Would you retype the lines from the one that holds "Where should I" to the final line of the entries below, both ends included and exactly as written, but without pictures?

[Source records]

###

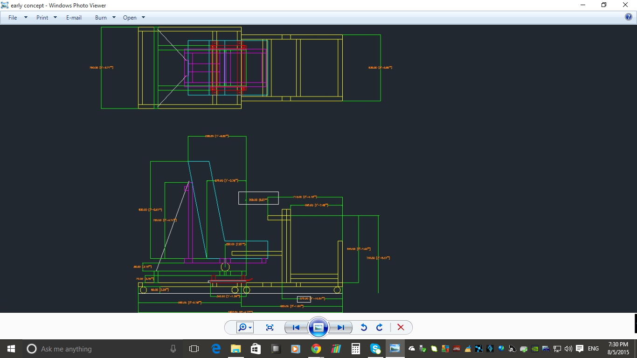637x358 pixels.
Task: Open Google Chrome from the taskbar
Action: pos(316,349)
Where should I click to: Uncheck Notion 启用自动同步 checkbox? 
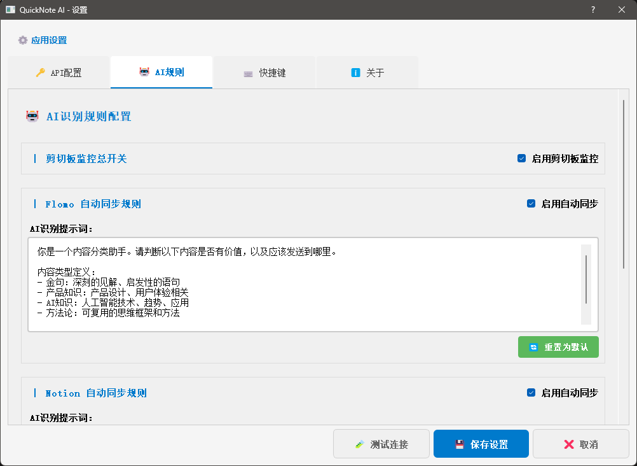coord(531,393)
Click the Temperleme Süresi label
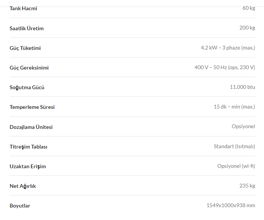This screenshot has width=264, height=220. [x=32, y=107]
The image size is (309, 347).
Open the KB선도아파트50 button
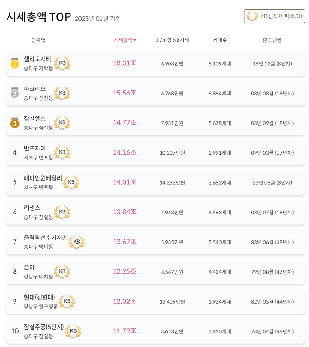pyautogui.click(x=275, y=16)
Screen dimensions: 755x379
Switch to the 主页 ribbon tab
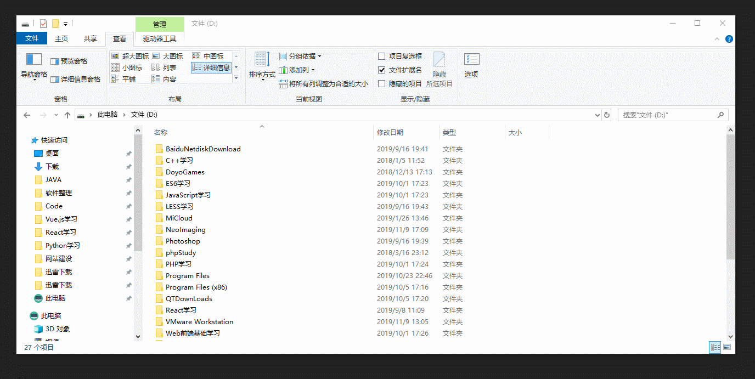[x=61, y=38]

###

ANSWER FOR THE TASK.
Where should I click to: Uncheck Notion 启用自动同步 checkbox? 
coord(531,393)
Click the Temperleme Süresi label
This screenshot has width=264, height=220. [x=32, y=107]
The image size is (309, 347).
Open the KB선도아파트50 button
pyautogui.click(x=275, y=16)
Screen dimensions: 755x379
Switch to the 主页 ribbon tab
[x=61, y=38]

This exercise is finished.